-- What is expected --
Your answer must hold only the lines below from the line containing "The width and height of the screenshot is (1434, 555)." through the line containing "The image size is (1024, 628).", each reproduced exactly.

++++++++

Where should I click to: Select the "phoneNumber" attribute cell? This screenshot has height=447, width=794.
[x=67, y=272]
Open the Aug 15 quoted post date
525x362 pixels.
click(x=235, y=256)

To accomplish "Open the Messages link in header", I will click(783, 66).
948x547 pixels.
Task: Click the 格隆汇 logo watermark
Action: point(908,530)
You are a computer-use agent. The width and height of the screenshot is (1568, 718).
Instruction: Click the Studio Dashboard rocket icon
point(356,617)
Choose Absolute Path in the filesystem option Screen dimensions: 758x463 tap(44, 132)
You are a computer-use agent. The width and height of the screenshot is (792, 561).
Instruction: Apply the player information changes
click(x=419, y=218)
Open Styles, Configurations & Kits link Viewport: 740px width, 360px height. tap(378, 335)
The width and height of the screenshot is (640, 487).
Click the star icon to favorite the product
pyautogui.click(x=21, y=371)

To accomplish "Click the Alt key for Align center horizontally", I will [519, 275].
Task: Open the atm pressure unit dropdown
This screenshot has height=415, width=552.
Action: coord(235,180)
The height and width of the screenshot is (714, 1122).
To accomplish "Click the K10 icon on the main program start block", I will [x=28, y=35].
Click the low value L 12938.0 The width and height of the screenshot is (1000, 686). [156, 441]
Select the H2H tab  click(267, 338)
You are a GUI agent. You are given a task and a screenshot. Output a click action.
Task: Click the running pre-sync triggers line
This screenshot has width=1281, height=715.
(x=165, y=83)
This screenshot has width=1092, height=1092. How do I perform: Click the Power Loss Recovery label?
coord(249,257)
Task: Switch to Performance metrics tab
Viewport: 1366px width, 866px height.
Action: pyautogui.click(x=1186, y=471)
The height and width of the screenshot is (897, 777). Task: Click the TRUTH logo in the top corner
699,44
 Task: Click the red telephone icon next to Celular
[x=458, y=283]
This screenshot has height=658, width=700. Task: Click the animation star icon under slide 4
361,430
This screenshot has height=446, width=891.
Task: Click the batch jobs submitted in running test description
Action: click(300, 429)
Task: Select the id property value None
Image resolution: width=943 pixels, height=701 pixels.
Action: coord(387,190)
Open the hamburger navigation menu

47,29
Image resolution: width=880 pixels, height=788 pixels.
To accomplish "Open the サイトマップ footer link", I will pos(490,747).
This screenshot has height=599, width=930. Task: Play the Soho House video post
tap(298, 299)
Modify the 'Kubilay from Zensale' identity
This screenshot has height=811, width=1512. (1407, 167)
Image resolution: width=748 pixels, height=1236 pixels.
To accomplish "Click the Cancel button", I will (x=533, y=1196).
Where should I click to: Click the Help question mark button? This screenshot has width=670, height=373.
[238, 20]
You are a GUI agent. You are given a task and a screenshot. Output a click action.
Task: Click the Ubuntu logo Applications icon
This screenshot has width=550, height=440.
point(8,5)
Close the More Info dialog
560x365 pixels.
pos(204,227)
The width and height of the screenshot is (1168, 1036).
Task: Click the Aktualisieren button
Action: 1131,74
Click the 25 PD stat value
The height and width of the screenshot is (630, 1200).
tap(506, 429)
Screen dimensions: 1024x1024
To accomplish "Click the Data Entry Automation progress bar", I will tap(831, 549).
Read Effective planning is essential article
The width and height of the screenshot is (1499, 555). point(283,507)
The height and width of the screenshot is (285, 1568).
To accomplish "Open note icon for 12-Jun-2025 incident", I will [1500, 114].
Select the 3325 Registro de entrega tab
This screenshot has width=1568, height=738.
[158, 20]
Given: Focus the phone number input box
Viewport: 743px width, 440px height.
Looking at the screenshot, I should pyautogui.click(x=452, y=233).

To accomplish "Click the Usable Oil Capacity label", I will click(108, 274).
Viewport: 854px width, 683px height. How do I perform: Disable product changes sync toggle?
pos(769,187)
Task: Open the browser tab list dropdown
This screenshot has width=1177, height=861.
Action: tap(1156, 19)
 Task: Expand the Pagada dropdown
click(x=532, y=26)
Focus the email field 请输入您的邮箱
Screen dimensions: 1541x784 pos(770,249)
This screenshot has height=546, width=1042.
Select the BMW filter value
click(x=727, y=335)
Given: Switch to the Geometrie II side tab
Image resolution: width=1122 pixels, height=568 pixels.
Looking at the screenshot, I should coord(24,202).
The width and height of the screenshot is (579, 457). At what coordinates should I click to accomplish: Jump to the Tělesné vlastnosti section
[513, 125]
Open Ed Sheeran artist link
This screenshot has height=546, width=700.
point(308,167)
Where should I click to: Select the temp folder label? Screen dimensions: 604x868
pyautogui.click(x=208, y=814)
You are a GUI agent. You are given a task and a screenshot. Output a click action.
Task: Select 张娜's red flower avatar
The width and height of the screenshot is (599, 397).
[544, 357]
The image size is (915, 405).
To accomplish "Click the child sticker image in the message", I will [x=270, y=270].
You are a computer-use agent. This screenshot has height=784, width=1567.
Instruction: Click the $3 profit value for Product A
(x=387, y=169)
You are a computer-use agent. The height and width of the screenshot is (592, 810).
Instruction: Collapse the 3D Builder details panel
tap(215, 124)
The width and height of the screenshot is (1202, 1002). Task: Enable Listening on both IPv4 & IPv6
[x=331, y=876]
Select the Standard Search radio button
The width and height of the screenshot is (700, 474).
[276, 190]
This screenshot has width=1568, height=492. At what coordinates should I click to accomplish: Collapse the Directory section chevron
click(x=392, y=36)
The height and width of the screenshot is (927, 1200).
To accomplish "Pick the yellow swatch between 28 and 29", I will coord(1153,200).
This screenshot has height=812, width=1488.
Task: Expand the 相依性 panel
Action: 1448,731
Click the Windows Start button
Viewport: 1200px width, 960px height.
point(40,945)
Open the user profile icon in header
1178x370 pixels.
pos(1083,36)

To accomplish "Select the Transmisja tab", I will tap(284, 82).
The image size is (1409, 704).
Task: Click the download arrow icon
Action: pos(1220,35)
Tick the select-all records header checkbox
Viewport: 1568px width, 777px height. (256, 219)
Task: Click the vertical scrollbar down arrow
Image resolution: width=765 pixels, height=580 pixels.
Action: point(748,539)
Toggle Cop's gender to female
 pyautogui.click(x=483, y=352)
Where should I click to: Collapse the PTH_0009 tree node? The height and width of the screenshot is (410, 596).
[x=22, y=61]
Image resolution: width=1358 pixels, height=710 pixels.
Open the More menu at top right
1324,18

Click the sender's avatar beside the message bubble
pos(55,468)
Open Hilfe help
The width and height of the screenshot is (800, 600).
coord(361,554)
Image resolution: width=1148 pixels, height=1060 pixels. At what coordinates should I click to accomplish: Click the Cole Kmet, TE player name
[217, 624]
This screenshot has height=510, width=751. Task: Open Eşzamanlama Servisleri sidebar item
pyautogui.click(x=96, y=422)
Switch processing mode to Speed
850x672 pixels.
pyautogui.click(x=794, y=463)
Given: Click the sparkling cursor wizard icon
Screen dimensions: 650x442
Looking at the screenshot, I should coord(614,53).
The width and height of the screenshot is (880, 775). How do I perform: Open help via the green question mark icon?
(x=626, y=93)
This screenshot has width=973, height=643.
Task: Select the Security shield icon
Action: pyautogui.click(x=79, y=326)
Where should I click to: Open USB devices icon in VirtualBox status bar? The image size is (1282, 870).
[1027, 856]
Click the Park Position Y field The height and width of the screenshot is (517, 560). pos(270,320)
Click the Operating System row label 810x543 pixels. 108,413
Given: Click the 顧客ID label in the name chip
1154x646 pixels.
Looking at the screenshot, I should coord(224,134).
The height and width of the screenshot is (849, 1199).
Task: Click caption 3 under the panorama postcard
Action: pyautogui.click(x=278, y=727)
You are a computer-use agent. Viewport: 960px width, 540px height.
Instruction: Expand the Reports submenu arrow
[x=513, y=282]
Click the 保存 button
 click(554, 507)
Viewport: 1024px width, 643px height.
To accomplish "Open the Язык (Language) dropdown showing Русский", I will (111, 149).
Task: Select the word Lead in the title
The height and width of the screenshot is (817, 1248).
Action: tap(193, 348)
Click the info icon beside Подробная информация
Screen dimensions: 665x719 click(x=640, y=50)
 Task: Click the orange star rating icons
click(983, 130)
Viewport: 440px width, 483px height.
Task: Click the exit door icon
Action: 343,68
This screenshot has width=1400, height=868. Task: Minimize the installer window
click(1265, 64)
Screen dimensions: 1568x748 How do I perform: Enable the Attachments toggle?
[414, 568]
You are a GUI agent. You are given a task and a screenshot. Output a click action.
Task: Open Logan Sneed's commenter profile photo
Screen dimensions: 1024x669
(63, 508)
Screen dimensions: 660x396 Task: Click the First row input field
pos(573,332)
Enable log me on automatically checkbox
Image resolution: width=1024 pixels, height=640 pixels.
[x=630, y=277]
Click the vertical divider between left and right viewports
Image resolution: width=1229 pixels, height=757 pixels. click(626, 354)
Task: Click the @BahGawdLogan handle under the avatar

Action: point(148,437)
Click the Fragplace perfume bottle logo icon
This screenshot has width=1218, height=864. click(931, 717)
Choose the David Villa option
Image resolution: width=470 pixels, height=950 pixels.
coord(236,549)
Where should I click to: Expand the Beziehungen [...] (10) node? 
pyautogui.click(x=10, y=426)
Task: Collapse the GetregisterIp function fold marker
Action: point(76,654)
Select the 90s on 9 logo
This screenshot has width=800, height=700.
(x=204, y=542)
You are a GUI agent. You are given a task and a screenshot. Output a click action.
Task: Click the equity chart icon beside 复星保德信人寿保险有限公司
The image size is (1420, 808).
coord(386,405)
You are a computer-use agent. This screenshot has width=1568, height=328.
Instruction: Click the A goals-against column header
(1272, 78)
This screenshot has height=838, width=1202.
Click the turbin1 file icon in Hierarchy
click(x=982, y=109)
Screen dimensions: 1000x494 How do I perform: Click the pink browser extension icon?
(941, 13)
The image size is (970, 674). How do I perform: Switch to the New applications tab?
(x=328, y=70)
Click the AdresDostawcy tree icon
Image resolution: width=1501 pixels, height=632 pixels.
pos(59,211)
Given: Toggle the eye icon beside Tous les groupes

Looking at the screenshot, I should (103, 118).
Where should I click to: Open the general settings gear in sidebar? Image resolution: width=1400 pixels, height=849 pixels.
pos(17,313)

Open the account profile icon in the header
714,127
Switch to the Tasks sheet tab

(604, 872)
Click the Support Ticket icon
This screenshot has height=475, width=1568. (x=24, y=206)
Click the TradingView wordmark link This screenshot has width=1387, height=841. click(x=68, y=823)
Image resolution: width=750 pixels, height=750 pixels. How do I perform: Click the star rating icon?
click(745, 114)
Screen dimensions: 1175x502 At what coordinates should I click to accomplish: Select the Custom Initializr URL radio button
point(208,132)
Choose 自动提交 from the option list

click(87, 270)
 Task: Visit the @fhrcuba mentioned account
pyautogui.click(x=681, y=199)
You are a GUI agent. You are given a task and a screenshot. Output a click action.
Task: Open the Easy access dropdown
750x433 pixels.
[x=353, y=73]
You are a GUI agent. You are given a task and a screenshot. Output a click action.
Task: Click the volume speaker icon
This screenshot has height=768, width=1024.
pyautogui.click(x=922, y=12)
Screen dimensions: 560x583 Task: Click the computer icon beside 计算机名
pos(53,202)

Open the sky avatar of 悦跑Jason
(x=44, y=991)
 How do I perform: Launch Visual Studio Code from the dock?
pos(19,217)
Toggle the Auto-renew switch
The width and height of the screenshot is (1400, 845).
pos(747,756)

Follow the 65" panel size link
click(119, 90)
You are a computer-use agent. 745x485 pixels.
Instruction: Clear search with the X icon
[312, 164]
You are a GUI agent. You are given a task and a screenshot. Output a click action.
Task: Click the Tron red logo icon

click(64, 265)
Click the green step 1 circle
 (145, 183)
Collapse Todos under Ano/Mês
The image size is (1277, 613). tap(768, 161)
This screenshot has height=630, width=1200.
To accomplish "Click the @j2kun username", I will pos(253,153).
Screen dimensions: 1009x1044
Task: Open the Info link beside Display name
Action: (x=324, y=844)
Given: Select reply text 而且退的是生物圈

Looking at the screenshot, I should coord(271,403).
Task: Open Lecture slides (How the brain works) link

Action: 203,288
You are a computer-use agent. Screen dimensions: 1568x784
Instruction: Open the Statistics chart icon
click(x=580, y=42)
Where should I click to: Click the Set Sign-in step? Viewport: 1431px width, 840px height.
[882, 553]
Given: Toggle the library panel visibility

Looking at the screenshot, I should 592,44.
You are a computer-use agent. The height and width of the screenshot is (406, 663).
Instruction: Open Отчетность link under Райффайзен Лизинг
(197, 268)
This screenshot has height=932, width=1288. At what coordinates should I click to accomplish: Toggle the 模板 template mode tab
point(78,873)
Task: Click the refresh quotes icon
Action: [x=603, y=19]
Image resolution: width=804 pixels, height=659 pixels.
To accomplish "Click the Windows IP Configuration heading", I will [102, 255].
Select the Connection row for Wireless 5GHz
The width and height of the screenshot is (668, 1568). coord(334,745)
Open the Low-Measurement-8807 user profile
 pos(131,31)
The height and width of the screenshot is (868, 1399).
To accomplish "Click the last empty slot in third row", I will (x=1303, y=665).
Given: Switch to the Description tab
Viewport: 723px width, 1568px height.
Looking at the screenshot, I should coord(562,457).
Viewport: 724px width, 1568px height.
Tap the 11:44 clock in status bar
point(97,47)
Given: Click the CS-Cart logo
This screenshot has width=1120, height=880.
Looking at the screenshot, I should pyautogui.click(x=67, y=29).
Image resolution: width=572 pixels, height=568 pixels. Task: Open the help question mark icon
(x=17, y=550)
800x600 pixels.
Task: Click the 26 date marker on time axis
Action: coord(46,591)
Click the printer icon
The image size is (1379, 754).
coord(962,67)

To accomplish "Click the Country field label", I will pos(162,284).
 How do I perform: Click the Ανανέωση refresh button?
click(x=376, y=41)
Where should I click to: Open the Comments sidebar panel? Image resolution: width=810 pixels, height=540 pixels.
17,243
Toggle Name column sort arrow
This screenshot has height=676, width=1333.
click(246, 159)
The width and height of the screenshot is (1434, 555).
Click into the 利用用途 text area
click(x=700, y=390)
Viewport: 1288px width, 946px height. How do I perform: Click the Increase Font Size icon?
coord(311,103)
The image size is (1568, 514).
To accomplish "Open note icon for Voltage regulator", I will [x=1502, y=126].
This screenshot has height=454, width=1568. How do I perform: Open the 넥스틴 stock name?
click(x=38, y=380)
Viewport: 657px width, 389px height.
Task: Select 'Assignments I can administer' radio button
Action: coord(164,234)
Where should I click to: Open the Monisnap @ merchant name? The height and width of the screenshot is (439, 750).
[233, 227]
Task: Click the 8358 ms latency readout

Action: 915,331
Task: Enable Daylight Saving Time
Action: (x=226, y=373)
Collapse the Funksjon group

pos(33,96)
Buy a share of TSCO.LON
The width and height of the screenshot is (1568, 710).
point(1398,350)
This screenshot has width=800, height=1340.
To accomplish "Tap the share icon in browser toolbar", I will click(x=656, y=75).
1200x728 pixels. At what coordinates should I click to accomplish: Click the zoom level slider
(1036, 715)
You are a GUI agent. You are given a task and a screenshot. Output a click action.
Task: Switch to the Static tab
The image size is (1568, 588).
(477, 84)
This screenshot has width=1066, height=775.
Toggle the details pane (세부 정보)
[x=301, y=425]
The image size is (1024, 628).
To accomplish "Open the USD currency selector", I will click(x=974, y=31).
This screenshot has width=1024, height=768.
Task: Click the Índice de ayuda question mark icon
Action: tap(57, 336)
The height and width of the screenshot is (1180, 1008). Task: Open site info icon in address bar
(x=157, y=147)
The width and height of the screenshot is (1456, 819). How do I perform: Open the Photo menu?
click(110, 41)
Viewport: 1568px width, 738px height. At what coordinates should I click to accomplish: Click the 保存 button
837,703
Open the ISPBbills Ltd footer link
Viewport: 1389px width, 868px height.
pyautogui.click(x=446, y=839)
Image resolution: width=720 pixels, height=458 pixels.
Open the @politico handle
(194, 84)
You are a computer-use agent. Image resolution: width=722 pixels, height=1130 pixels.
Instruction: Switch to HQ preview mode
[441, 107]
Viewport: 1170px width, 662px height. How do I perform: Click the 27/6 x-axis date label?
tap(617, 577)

++++++++

-- Task solution --
The width and height of the screenshot is (1434, 555).
Click into the 利用用途 text area
click(x=700, y=390)
Viewport: 1288px width, 946px height. How do I perform: Click the Increase Font Size icon?
coord(311,103)
The image size is (1568, 514).
To accomplish "Open note icon for Voltage regulator", I will [x=1502, y=126].
This screenshot has height=454, width=1568. How do I perform: Open the 넥스틴 stock name?
click(x=38, y=380)
Viewport: 657px width, 389px height.
Task: Select 'Assignments I can administer' radio button
Action: coord(164,234)
Where should I click to: Open the Monisnap @ merchant name? The height and width of the screenshot is (439, 750).
[233, 227]
Task: Click the 8358 ms latency readout

Action: 915,331
Task: Enable Daylight Saving Time
Action: (x=226, y=373)
Collapse the Funksjon group

pos(33,96)
Buy a share of TSCO.LON
The width and height of the screenshot is (1568, 710).
point(1398,350)
This screenshot has width=800, height=1340.
To accomplish "Tap the share icon in browser toolbar", I will click(x=656, y=75).
1200x728 pixels. At what coordinates should I click to accomplish: Click the zoom level slider
(1036, 715)
You are a GUI agent. You are given a task and a screenshot. Output a click action.
Task: Switch to the Static tab
The image size is (1568, 588).
(477, 84)
This screenshot has width=1066, height=775.
Toggle the details pane (세부 정보)
[x=301, y=425]
The image size is (1024, 628).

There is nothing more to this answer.